** Begin **

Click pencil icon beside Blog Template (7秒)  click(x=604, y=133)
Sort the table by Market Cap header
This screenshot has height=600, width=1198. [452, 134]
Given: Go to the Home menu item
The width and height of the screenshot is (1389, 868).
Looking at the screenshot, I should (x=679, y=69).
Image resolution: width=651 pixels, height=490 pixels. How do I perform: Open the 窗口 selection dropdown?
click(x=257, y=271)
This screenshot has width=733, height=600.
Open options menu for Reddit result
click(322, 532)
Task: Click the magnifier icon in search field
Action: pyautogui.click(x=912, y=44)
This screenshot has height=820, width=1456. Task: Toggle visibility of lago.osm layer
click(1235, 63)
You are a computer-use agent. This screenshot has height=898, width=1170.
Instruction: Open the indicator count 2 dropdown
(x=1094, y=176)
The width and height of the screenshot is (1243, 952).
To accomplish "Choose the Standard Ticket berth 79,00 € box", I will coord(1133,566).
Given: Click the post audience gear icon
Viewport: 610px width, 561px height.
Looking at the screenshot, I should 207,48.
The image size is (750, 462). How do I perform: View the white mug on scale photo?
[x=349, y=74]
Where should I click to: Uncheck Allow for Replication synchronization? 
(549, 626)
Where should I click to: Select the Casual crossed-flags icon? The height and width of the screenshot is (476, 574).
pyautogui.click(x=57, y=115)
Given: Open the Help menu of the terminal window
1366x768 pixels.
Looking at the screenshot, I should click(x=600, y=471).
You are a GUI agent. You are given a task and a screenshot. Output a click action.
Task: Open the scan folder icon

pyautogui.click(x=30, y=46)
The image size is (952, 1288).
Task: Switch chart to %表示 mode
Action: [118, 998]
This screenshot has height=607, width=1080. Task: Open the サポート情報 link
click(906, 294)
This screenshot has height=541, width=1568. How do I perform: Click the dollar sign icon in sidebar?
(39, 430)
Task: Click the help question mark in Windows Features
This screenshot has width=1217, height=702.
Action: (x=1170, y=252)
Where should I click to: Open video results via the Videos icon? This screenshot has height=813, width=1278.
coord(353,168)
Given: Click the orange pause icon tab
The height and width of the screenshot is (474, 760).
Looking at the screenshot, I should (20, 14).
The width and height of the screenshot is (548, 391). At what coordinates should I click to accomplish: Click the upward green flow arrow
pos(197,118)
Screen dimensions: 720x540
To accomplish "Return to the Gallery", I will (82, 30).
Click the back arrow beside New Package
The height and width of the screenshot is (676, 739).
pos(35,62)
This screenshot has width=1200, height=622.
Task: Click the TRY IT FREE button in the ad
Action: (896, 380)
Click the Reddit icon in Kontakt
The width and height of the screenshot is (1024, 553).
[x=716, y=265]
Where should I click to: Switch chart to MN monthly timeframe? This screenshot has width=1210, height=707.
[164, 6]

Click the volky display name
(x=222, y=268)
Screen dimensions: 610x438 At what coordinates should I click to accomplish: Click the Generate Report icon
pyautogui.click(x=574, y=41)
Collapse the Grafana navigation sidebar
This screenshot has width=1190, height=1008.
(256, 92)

** End **

JOB: In the listing, begin at the line that has "Task: Click the help" and stop after the line that has "(x=222, y=268)". Write out those lines again, substituting "red" for "orange" and leaving everything else unchanged.

TASK RESULT:
Task: Click the help question mark in Windows Features
This screenshot has width=1217, height=702.
Action: (x=1170, y=252)
Where should I click to: Open video results via the Videos icon? This screenshot has height=813, width=1278.
coord(353,168)
Given: Click the red pause icon tab
The height and width of the screenshot is (474, 760).
Looking at the screenshot, I should (20, 14).
The width and height of the screenshot is (548, 391). At what coordinates should I click to accomplish: Click the upward green flow arrow
pos(197,118)
Screen dimensions: 720x540
To accomplish "Return to the Gallery", I will (82, 30).
Click the back arrow beside New Package
The height and width of the screenshot is (676, 739).
pos(35,62)
This screenshot has width=1200, height=622.
Task: Click the TRY IT FREE button in the ad
Action: (896, 380)
Click the Reddit icon in Kontakt
The width and height of the screenshot is (1024, 553).
[x=716, y=265]
Where should I click to: Switch chart to MN monthly timeframe? This screenshot has width=1210, height=707.
[164, 6]

Click the volky display name
(x=222, y=268)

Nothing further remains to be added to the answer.